Growing up in the Bronx in the 1980s and ’90s, you’d see them all over the place. Boxy, slammed E70-series Toyota Corollas with loud exhausts, usually with a Puerto Rican or Dominican flag somewhere on the car. At first, I didn’t think much of them. After all, Corollas were part car, part appliance, and for every cool one cruising the Grand Concourse, there were 50 more beige ones being driven until their wheels fell off by people who cared nothing about cars. My driver’s ed car was a ratty brown E70 sedan.

But one warm night in 1996, I went down to the famous Hunts Point drag races with a friend who insisted “they’ll blow your mind.” He was right. There I watched a bunch of old Corollas, Starlets, and Mazda GLCs go toe-to-toe with 5.0 Mustangs, to the delight of the crowd. It was a wildly diverse group of cars and people, but two things really stood out: how many Puerto Rican flags were in evidence and the sheer number of old E70s, colloquially called “Punto Ochos.”

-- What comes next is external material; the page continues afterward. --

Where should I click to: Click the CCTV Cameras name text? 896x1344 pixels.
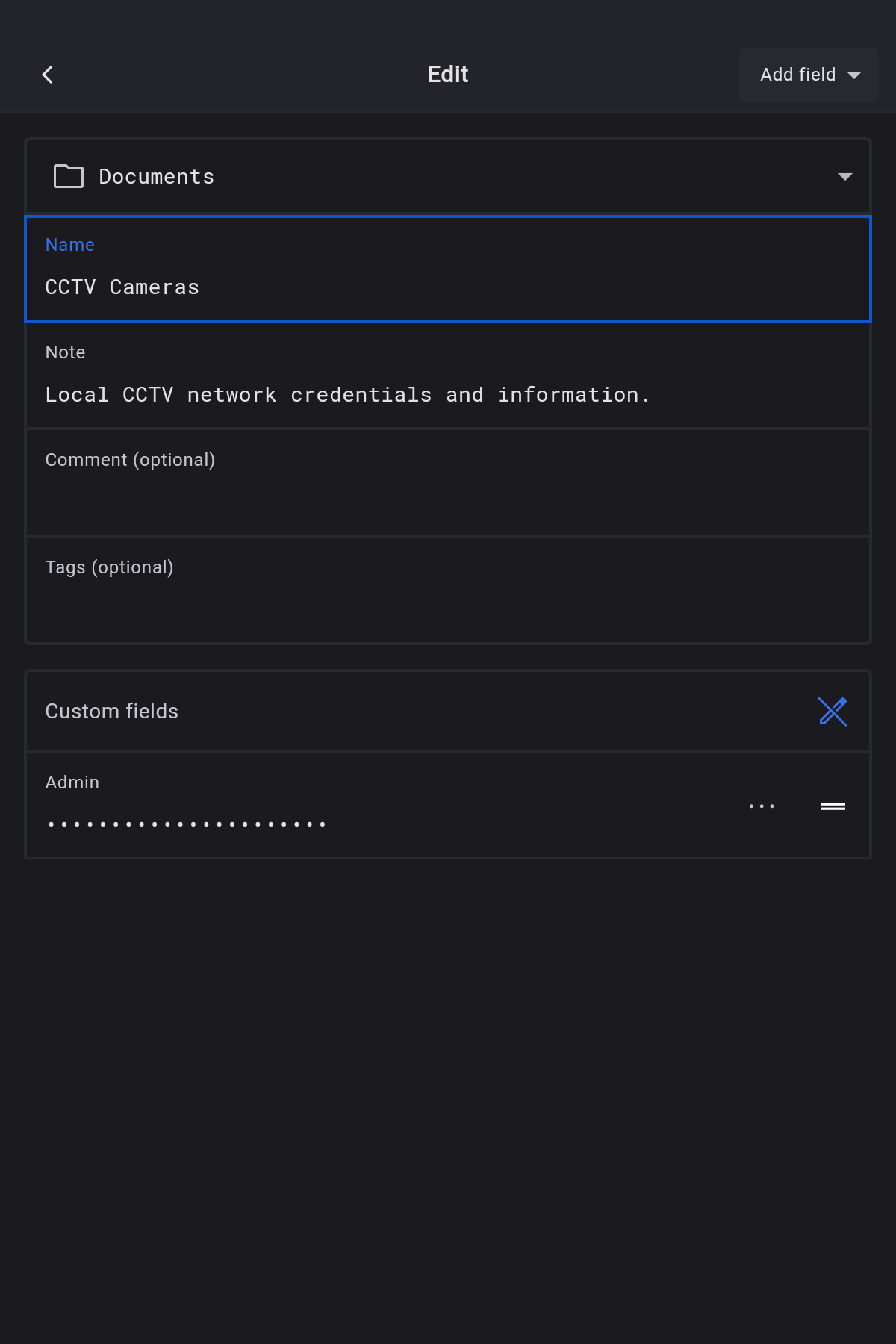click(122, 287)
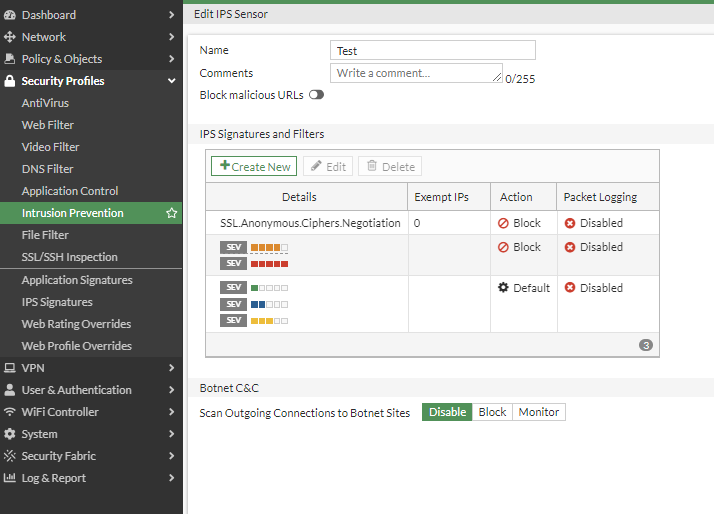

This racing scene is certainly famous, and much has been written about it over the years. Vibe magazine’s 1998 “Racer X” article, about Dominican drag racer Rafael Estevez, went on to inspire The Fast and the Furious. But the contribution of both Dominican and Puerto Rican enthusiasts to this world, and Japanese car culture in America generally, often feels underplayed in English-language media.

“Stories of old Japanese cars in America are usually told from a West Coast perspective, and that leaves out a lot of history,” says Peter Diaz, one-half of New Jersey-based Team Toyminator. Peter and his older cousin Ray “Junior” Diaz held huge numbers of old-school Japanese car events under that label for a decade starting in 2000.

To hear the story of how the E70 became a tuner car favorite, and how Japanese tuner culture took root in Puerto Rico and among Boricua (people from the island or of Puerto Rican descent) living on the mainland, I met up with the pair at Junior’s home in Plainfield, New Jersey. Also along for the discussion were Eugenio Colon, Dave Hernandez, and William Rivera—all longtime Corolla fans. They even brought their cars to showcase some of the different ways people build E70s.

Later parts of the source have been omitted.